7 TERM AND TERMINATION

7.1 Term. The term of this Agreement and the provision of Support Services hereunder begins on the Effective Date and continues for the period of one (1) year. Thereafter, the the term for the Support Services will renew for successive one (1) year terms, unless either party gives written notice to the other of its intention not to renew at least thirty (30) days before commencement of the next term.
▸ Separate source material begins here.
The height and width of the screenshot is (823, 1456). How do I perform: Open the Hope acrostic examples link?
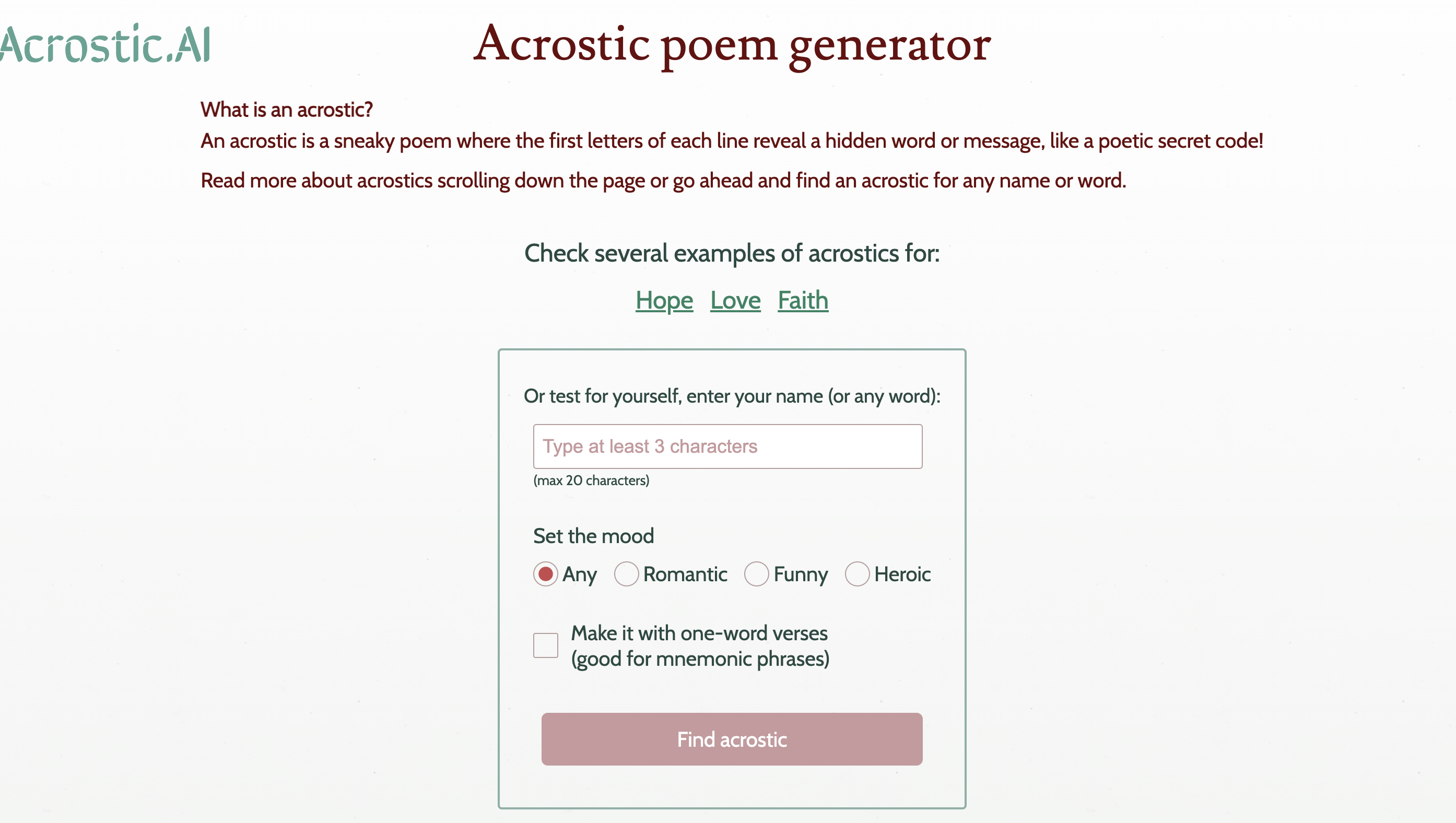(x=664, y=301)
7.2 Termination. If Customer or Nagios Enterprises materially breaches the terms of this Agreement, and such breach is not cured or remedied within thirty (30) days after written notice of the breach is given to the breaching party, then the other party, by giving written notice of termination to the breaching party, may terminate this Agreement; provided, however, that no cure period will be required for a breach of Section 11 hereof. Nagios Enterprises reserves the right to terminate this Agreement at any time within thirty (30) days after written notice to Customer. Without prejudice to any other right or remedy of Nagios Enterprises, in the event either party terminates this Agreement, Customer will pay Nagios Enterprises for all Nagios Software provided up to the effective date of termination.

7.3 Effect of Termination. If this Agreement is terminated for any reason, Sections 4, 5, 7.3, 9, 10.2, 11, 12, 13.2, 14, 15, and 16 of this Agreement will survive such termination.